NTTコミュニケーションズは10月4日、5日の2日間、都内にて年次カンファレンス「NTT Communications Forum 2018 Transform. Transcend.」を開催した。本稿では、同カンファレンスにてNTTコミュニケーションズ 技術開発部の伊藤浩二氏が登壇した講演「第4次産業革命に向けて、AIを用いたモノづくり改革への挑戦 ~ディープラーニングを用いたIoTデータ分析事例の紹介と今後の展開~」の模様をレポートしよう。

海外で加速する第4次産業革命の”波”

「IoT+AI=デジタルツイン」が、自律的な最適化をもたらすとされる第4次産業革命。

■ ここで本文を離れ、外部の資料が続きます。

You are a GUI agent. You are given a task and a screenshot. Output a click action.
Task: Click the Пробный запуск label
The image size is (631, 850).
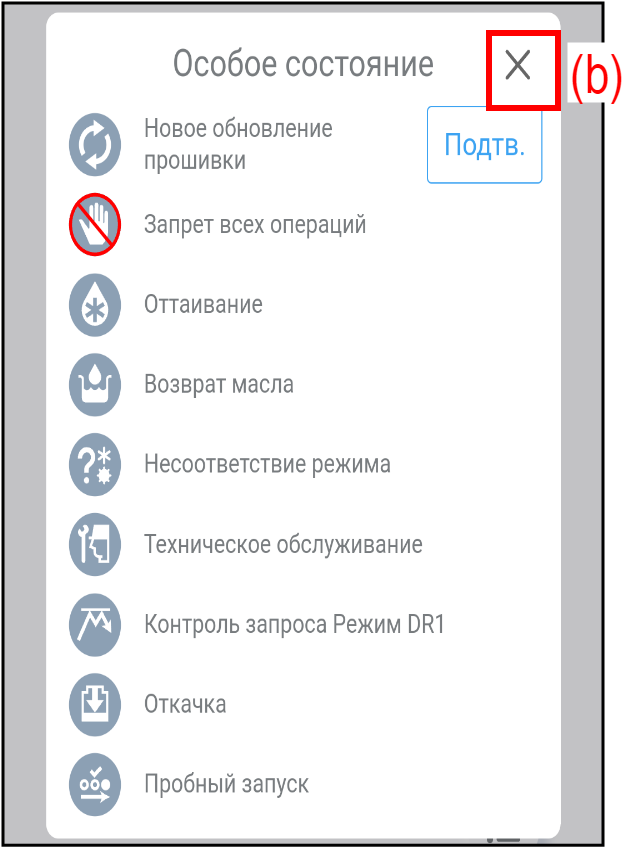pyautogui.click(x=226, y=784)
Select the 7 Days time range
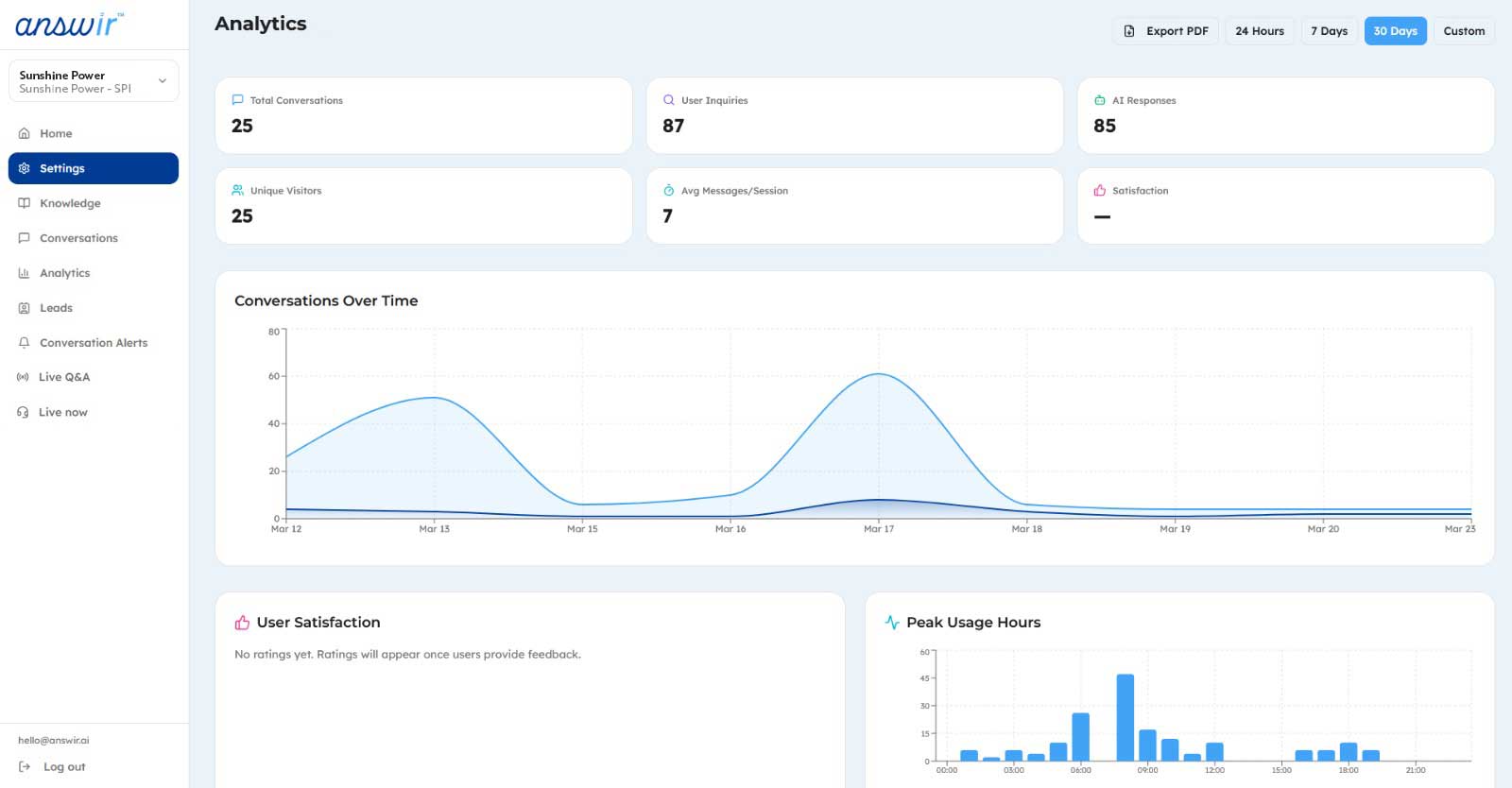Viewport: 1512px width, 788px height. (x=1329, y=31)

これに対して伊藤氏は、製造業が直面する課題として、「優秀な人材が日本の競争力の源泉と言えますが、一方で品質向上やコスト削減の圧力、さらには少子高齢化と職場離れの加速、といった課題が浮き彫りになっています」と説明する。

NTTコミュニケーションズ 技術開発部の伊藤浩二氏

まず伊藤氏は、現在世界中の製造業で注目されるAI/ビッグデータの活用事例を紹介した。

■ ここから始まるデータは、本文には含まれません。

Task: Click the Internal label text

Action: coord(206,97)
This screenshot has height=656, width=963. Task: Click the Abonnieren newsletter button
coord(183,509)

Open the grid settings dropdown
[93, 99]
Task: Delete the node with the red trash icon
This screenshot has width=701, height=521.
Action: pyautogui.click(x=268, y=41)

独シーメンスでは、IBMのAI「Watson」を組み込んだクラウドベースの産業用IoT基盤「Mind Sphere」を推進しており、プラントや工場の工作機械などから情報を収集/分析し、機械の故障予測や生産の最適化を図っている。また、米GEの「Brilliant Factory」は、最新のデジタルテクノロジーにより、リアルタイムでデータを活用。製造オペレーションからサプライチェーンまで、全体の最適化が行われているという。

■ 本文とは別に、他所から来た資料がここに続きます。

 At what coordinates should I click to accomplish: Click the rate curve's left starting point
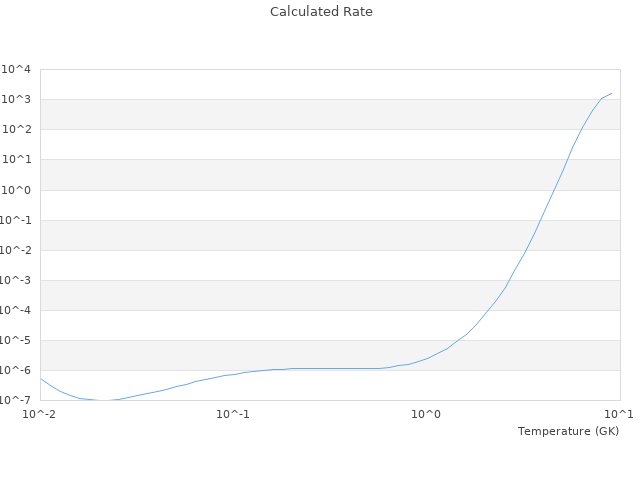[x=40, y=378]
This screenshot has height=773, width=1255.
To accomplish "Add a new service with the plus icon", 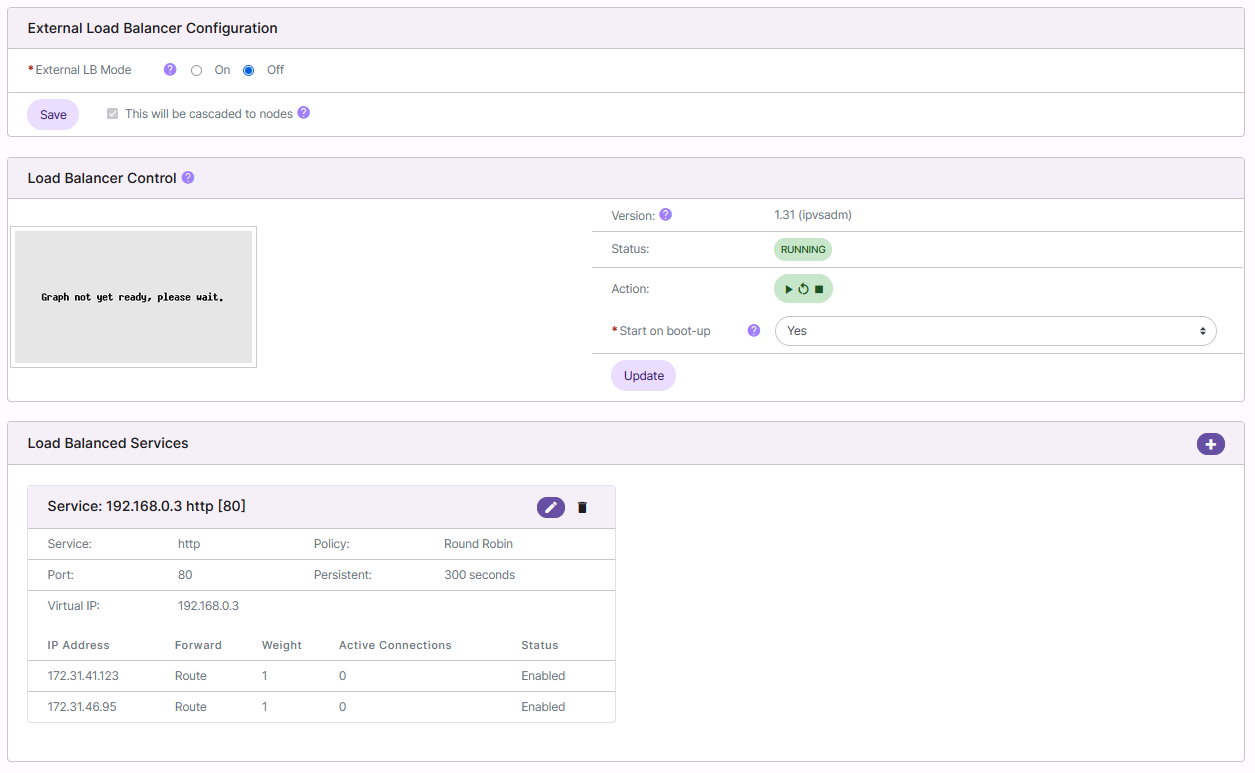I will click(x=1211, y=444).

他方、中国政府では「中国製造2025」として、工場運営のビッグデータをリアルタイムに処理。生産工程を最適化する「スマート製造」の実現に向けた体制整備を急いでいる。そのほか、トヨタはシリコンバレーに子会社・拠点を設立し、「AIを用いた素材開発」を実施。AI活用により、新たな電池材料や燃料電池用触媒などの材料開発を推進している。

伊藤氏は、製造業にAIを適用する際に考えるべき要素として、「AIで解くべき課題を明確化すること」「必要なデータを特定し、収集/蓄積/解析を行う基となるIoTデータ」「課題解決に適したAIを選定すること」の3つを挙げた。

「製造業にAIを適用する際は、解くべき課題、収集可能なIoTデータに合わせて、適切にAIを選定/開発する必要があるのです」(伊藤氏)

それでは、収集可能なIoTデータにはどのようなものがあるのか。実は、製造業で生まれるIoTデータは3つの特徴を有しているそうだ。まず、生産ノウハウを含むデータである場合が多いため、当然ながら「機密性」が含まれている。また、時間変化するデータに隠された意味を探す「時系列性」、そして複数種類のデータを組み合わせて意味を見つける「マルチモーダル性」もポイントとなる。つまり製造業においては、これらに対応するデータ管理手法とAIアルゴリズムが必要不可欠なのだ。

AIアルゴリズムの決定方法については、ビジネス課題と、IoTデータの中身を踏まえ、これらに適したものを開発する必要がある。当然、データの質や量にも留意することが求められるだろう。